Saved data entries:

------------------------------------------------

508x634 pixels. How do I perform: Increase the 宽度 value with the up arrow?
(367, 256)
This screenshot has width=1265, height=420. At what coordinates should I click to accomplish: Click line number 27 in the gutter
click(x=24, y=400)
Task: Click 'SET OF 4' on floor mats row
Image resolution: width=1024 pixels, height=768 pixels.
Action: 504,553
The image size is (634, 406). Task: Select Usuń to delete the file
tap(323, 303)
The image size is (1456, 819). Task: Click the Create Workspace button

------------------------------------------------

YOUR GOAL: Restate every entry above exactly as it stands.

OUTPUT BELOW:
508x634 pixels. How do I perform: Increase the 宽度 value with the up arrow?
(367, 256)
This screenshot has width=1265, height=420. At what coordinates should I click to accomplish: Click line number 27 in the gutter
click(x=24, y=400)
Task: Click 'SET OF 4' on floor mats row
Image resolution: width=1024 pixels, height=768 pixels.
Action: 504,553
The image size is (634, 406). Task: Select Usuń to delete the file
tap(323, 303)
The image size is (1456, 819). Task: Click the Create Workspace button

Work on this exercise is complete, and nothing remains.